Copy out nothing but the lines from the one holding "Task: Open the Mehr tab" through the end of the entries below, exactly as written and without the pictures.

[Information Boundary: Start]

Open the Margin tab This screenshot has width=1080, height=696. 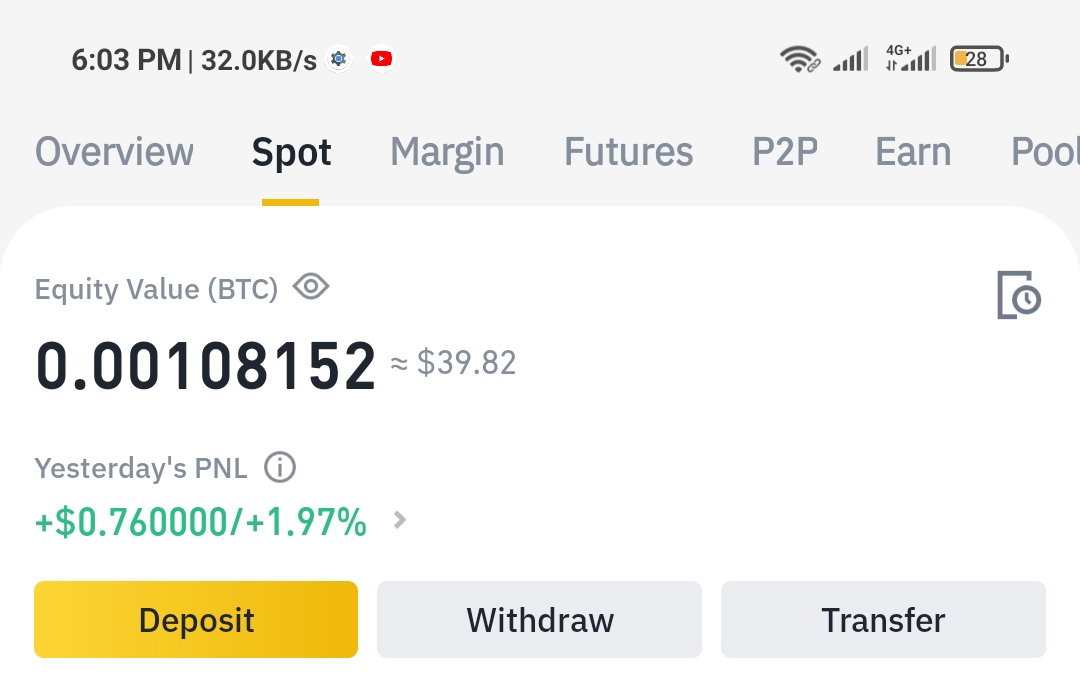447,153
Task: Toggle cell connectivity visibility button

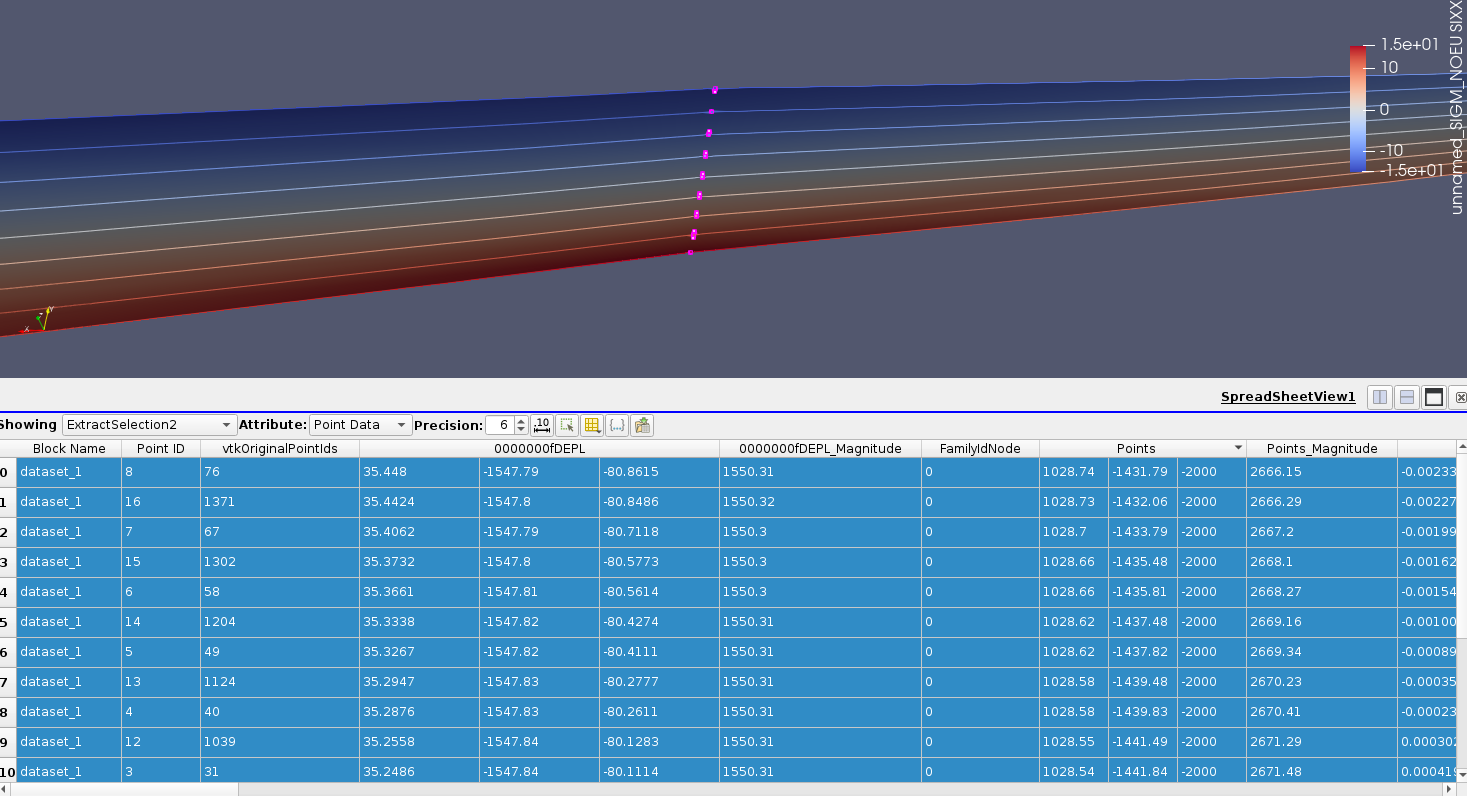Action: click(x=617, y=425)
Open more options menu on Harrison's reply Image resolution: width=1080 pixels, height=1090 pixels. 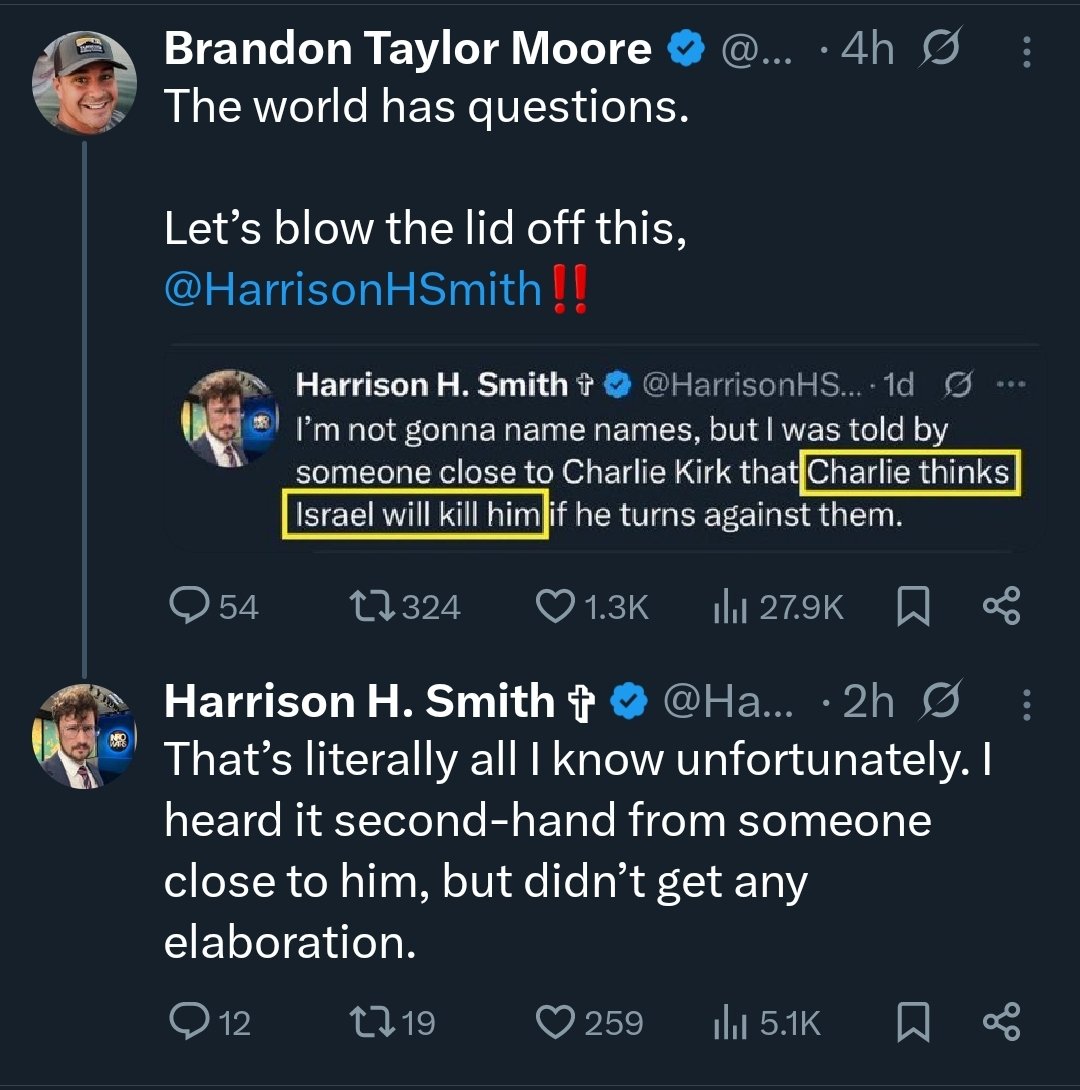click(1026, 706)
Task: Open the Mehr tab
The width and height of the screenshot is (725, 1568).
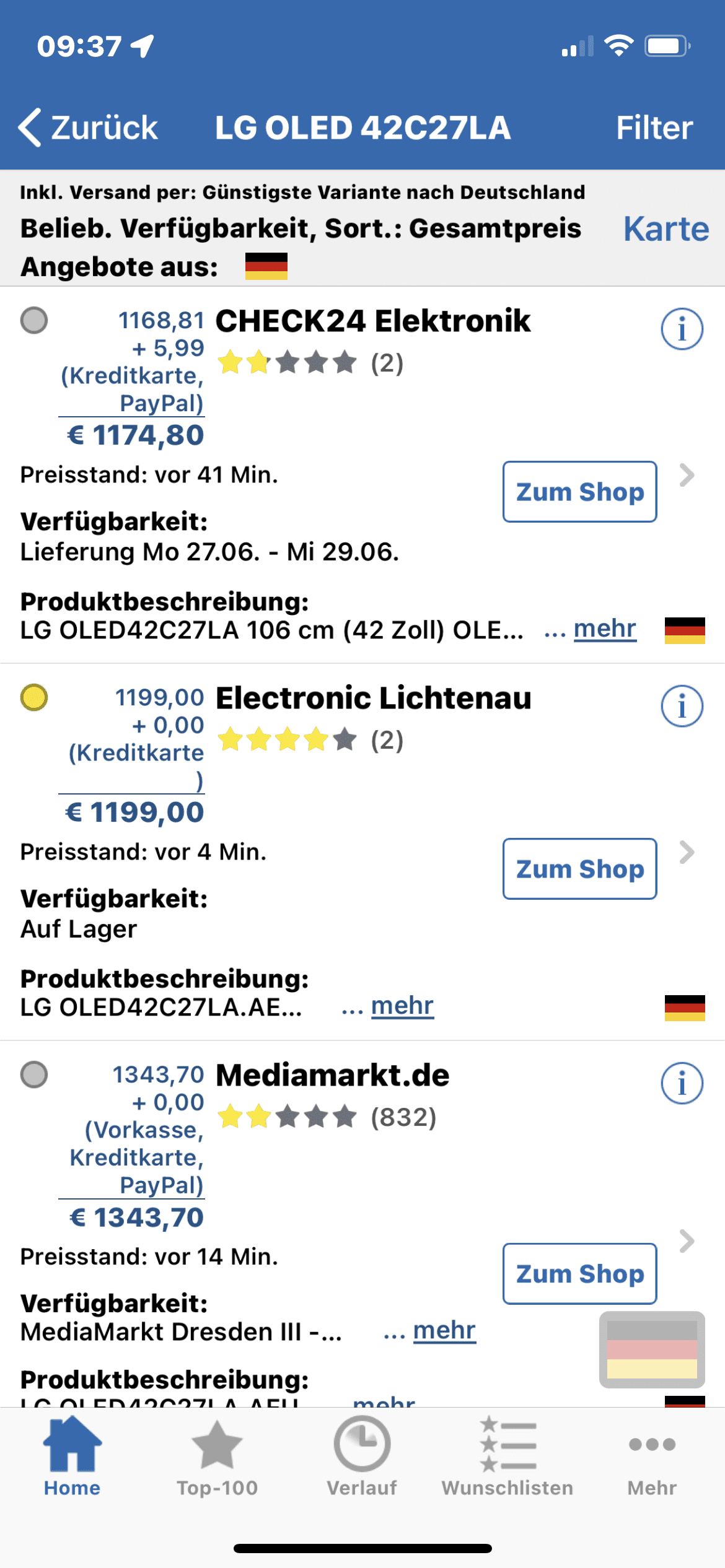Action: coord(652,1458)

[Information Boundary: End]

§ **Solved problem**
Task: Open the Mehr tab
The width and height of the screenshot is (725, 1568).
Action: coord(652,1458)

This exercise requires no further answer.